A boat carrying 31 N Koreans drifted across border in thick fog last month.

Seoul: Pyongyang has urged Seoul on Monday to bring four North Korean would-be defectors to the border so they can confirm in front of their families that they want to stay in South Korea, Seoul officials have said.

The South refuses to return four of 31 North Koreans whose fishing boat drifted across the border in thick fog last month, saying the two men and two women have freely chosen to stay.

The case is the latest in a series of disputes which have kept cross-border tensions high for the past year. It comes amid US and South Korean military exercises that the North has branded a rehearsal for invasion.

The North says the South used "appeasement and deception" to try to force members of the group to defect in an attempt to fuel cross-border tensions.

The South tried to hand over the other 27 at the frontier village of Panmunjom on Friday. The North refused to accept them and insisted that all 31 be returned.

On Monday, its state-controlled Red Cross proposed a meeting at Panmunjom on Wednesday "to resolve issues of repatriation of all North Koreans", according to Seoul`s Unification Ministry.

The North said three Pyongyang officials would be accompanied by the families of the four, and asked Seoul to bring the apparent defectors along to the meeting.

The South, in its reply, said it was willing to hold talks but the four would not be present.

"We won`t produce them at the meeting because the free will of the four has been confirmed by objective and fair measures," said Unification Ministry spokeswoman Lee Jong-Joo.

The South also said it intends to return the 27 others on Monday afternoon and asked the North to receive them.

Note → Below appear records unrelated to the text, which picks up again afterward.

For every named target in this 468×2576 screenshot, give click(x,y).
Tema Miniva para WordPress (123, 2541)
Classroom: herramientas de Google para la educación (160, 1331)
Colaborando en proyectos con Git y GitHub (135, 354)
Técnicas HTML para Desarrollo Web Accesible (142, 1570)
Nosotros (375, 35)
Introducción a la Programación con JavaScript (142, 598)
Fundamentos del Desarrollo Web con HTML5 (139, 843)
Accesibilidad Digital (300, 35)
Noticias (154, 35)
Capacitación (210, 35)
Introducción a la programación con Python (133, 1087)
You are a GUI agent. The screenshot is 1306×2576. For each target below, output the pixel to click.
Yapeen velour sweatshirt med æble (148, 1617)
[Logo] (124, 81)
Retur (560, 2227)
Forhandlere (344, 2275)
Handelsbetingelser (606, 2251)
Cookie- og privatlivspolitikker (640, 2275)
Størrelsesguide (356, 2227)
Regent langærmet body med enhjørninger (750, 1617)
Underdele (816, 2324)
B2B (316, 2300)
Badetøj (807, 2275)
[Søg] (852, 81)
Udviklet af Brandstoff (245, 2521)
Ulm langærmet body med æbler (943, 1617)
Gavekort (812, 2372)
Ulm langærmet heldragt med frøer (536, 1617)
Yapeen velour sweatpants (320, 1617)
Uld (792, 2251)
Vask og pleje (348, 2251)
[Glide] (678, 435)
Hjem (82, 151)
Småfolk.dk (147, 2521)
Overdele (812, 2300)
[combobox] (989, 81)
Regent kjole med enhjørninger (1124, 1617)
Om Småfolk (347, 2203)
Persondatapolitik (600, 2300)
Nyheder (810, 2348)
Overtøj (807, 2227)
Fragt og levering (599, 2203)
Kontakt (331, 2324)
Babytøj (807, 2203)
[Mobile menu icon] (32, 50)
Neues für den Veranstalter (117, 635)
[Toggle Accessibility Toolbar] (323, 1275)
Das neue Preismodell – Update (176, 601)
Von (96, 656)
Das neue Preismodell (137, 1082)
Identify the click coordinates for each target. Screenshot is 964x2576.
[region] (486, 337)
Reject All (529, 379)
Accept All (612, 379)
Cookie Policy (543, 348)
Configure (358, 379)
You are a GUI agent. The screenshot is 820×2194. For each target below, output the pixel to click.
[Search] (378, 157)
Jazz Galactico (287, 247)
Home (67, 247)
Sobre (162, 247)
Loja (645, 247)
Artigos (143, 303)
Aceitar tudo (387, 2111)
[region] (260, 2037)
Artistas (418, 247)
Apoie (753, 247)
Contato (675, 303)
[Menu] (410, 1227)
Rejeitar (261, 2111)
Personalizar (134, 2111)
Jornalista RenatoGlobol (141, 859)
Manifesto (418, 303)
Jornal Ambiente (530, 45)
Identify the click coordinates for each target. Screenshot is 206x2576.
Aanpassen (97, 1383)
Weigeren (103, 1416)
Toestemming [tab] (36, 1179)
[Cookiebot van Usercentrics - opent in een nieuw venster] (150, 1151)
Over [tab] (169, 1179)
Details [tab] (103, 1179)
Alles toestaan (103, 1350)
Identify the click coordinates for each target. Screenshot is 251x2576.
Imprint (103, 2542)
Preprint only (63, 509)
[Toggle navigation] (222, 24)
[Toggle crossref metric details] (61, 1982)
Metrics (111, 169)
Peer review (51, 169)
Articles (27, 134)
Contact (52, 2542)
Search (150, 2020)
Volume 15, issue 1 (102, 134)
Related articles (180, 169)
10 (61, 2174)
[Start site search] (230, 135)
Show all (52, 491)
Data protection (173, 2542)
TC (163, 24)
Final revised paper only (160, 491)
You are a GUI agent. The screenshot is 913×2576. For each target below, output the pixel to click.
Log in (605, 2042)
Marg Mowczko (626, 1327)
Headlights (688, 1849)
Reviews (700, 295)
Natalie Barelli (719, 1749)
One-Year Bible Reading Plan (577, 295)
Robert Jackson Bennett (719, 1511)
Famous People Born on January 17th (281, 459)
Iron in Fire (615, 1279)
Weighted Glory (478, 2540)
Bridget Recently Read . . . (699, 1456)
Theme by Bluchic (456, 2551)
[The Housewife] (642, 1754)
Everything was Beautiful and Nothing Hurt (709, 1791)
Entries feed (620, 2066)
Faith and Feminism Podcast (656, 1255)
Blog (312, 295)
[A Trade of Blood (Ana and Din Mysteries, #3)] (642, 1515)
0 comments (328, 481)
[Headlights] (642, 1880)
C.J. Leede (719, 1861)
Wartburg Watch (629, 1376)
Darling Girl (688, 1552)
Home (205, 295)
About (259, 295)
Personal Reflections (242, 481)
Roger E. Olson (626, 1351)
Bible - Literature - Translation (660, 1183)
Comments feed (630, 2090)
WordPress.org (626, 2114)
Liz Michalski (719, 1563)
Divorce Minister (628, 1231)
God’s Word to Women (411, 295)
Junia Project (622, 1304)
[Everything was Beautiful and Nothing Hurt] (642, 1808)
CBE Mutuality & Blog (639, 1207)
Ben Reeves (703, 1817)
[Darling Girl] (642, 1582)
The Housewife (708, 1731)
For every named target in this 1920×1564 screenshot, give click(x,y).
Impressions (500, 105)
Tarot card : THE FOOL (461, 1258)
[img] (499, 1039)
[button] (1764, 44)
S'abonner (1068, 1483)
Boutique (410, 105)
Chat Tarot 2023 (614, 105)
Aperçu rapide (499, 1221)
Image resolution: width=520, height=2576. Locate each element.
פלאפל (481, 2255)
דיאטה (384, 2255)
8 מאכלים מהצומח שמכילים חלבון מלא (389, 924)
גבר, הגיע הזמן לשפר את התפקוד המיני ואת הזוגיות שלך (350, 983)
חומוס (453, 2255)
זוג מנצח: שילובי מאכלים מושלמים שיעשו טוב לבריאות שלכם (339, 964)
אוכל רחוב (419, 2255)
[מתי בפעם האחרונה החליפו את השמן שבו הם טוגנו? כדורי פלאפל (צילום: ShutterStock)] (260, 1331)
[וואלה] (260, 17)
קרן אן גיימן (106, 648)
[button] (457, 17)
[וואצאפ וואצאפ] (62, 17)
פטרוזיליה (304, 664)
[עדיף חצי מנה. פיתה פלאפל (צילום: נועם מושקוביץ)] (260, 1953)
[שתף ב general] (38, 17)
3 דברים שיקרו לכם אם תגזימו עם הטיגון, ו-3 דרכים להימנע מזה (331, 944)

Lee Hae-Young, secretary general of the Seoul-based Association of North Korean Defectors, said families of defectors customarily face reprisals -- possibly a spell in a prison camp or forced relocation to a rural area.

The families of the four might be induced to attend a border meeting through pressure or promises to soften reprisals somewhat, he said.

A special investigation team from the US-led United Nations Command, which supervises the armistice in place since the 1950-53 Korean War, has interviewed the four about their intentions.

"It came to the conclusion that they have decided to remain in (South Korea) of their own free will," said US forces spokesman David Oten.

North Korea, in a statement on its official news agency on Monday, protested at the US forces` "despicable" act in backing South Korea in the case.

Their stand of the US forces represents "inhumane criminal behaviour", it said.

The four are the 38-year-old boat captain, a 21-year-old female nurse, a 44-year-old unemployed man and a 22-year-old female statistician.

Relations have been icy since the South accused the North of torpedoing a warship in March 2010 near the disputed Yellow Sea border with the loss of 46 lives. Pyongyang denies the charge.

In November, the North shelled a South Korean island near the border, killing two marines and two civilians.

More than 20,000 North Koreans fleeing their impoverished homeland have arrived in the South since the end of the 1950-1953 war, mostly via China.